WHAT NEEDS TO BE DONE: Set down exactly the lines in the records below that run from the line with "Given: Select the Text tool icon" to the line with "Open the 更多 indicators list in bottom bar", inclusive, and nothing more.

THE DATA:
*** Block opens ***
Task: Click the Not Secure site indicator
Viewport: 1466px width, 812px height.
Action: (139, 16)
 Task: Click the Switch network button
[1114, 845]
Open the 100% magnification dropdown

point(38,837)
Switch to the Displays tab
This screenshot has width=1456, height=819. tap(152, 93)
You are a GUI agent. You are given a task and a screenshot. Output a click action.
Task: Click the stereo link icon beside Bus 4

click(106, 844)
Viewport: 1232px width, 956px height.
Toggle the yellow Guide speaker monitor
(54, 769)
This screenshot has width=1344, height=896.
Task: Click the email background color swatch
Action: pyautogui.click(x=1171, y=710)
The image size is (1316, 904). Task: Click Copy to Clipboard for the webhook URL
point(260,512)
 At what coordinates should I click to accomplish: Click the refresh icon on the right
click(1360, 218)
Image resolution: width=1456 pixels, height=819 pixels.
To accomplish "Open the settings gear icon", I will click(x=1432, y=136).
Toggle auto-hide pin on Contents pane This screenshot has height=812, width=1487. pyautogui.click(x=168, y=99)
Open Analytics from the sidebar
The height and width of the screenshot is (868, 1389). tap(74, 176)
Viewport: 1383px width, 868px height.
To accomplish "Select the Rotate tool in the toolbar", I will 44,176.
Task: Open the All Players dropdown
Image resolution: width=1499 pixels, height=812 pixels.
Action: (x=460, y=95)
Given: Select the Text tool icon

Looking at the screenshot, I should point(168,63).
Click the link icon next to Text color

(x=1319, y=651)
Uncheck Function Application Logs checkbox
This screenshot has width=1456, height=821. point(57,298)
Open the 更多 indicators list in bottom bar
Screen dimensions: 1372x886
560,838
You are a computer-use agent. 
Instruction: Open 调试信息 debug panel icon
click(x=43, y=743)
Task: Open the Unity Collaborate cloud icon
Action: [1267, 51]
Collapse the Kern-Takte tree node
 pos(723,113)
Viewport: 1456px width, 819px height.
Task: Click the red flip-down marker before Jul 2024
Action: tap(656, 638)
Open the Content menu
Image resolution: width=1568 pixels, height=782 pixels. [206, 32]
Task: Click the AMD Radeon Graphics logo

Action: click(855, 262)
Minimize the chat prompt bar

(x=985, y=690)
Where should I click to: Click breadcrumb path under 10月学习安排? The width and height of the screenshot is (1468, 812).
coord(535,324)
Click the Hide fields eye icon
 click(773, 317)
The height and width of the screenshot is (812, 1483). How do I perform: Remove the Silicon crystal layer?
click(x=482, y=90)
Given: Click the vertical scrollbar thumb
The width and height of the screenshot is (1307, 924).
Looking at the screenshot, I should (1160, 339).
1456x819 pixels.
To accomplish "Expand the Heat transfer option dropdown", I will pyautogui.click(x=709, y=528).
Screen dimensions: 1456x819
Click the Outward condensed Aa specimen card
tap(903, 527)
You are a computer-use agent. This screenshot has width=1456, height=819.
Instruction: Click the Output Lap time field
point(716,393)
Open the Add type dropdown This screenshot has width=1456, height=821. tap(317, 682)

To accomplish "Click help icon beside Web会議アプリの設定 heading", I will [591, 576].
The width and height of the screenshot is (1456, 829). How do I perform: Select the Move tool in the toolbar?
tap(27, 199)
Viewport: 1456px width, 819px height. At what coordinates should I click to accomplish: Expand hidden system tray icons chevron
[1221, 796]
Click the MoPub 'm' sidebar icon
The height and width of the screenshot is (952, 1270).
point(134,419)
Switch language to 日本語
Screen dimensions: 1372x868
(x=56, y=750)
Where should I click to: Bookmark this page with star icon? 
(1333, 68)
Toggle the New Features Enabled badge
*** Block closes ***
EXPECTED ANSWER:
Given: Select the Text tool icon

Looking at the screenshot, I should point(168,63).
Click the link icon next to Text color

(x=1319, y=651)
Uncheck Function Application Logs checkbox
This screenshot has width=1456, height=821. point(57,298)
Open the 更多 indicators list in bottom bar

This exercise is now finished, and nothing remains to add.